Transcriptional regulation of AtKSS by GA
AtKSS mRNA levels in lue1 and wild-type transgenic (WT)
seeds were assayed by RNA blot hybridization. This showed that AtKSS
mRNA levels were markedly reduced in lue1
(Fig. 1E), which suggests that
the truncated ORF of the lue1 AtKSS allele reduces the stability of
the mutant mRNA. Alternatively, AtKSS could be involved in a feed-forward
regulation of its own transcription, which would be impaired in lue1.
Since lue1 exhibits altered regulation of both the GA5-LUC
reporter and endogenous AtGA20ox1 gene
(Meier et al., 2001), we
investigated the expression of AtKSS upon GA3 treatment in
the GA-deficient ga1-1 mutant
(Koornneef and van der Veen,
1980
). This showed that AtKSS mRNA accumulation levels
were lower in ga1-1 than in wild-type Ler and could be
restored to wild-type levels by GA3 treatment.
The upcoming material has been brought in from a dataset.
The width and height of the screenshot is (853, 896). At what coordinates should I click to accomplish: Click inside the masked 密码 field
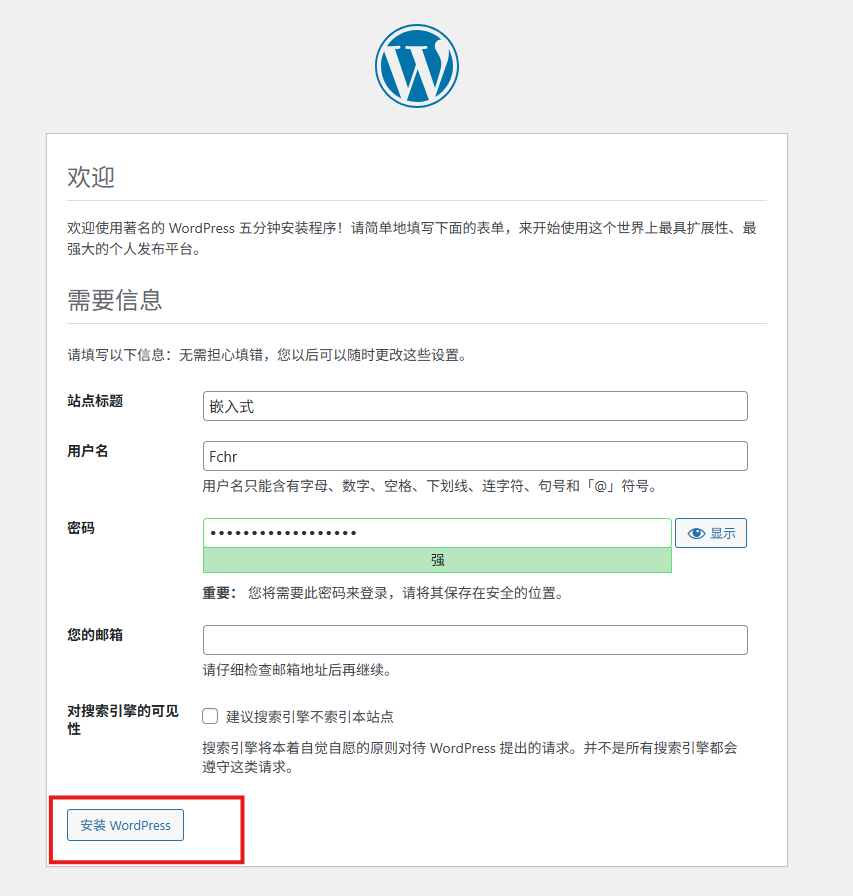pyautogui.click(x=437, y=533)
These results
indicate that GA levels modulate AtKSS mRNA accumulation.
Lue1 exhibits altered cell elongation responses to GA and
ET
As lue1 exhibits altered AtGA20ox1 expression levels, the
mutant might be affected in its responses to GA. To assess this, GA-related
responses, including flowering induction and cell elongation, were compared in
GA-treated WT seedlings and lue1 seedlings grown under long-day
conditions (Fig. 2). GA
treatments caused both lue1 and WT leaves to pale. Flowering could be
promoted in lue1 by application of GA3 or GA4,
although the effect of the latter was more pronounced
(Fig. 2A). Flowering induction
by GA was the same in both lue1 and WT
(Fig. 2B). Indeed, GA
applications reduced FT from 40 to 30 days for both WT and lue1
plants, indicating that the general sensitivity of lue1 to GA was not
compromised. However, the mutant exhibited decreased stem elongation in
response to GA (data not shown). This apparent insensitivity of lue1
to GA-responsive cell elongation was pronounced in leaves, such that neither
blade nor petiole length was affected by GA treatment
(Fig. 2C).
|
Preliminary germination tests revealed that hypocotyl hook formation is impaired in lue1. Since hooking is caused by differential cell elongation, which is regulated, at least in part, by ET, we investigated lue1 sensitivity to ET. WT and lue1 seeds were plated on MS supplemented with 50 µM ACC and allowed to germinate in the dark. As expected, WT seedlings exhibited a typical hook that could be increased by ACC treatment (Fig. 3A,B). By contrast, hypocotyl hook formation was impaired in lue1 control seedlings, whereas ACC treatment did not significantly induce hooking in the mutant (Fig. 3A,B). However, other ET-induced morphological changes were unaffected in lue1, including hypocotyl thickening (Fig. 3C) and hypocotyl and root shortening (Fig. 3D,E).
|
Lue1 sensitivity to ET was also investigated in seedlings
germinated in the light, which has previously been shown to stimulate
hypocotyl growth of seedlings grown on low nutrient medium
(Smalle et al., 1997). As
expected, hypocotyl growth was enhanced in WT seedlings grown in the presence
of ACC (Fig. 3F). Similarly,
lue1 hypocotyl growth was also induced, although apparently to a
lesser extent. Both WT and lue1 root elongations were strongly
reduced in the presence of ACC (Fig.
3G). Taken together, these results indicate that although
lue1 is generally responsive to ET, the mutant exhibits inappropriate
responses leading to cell growth orientation.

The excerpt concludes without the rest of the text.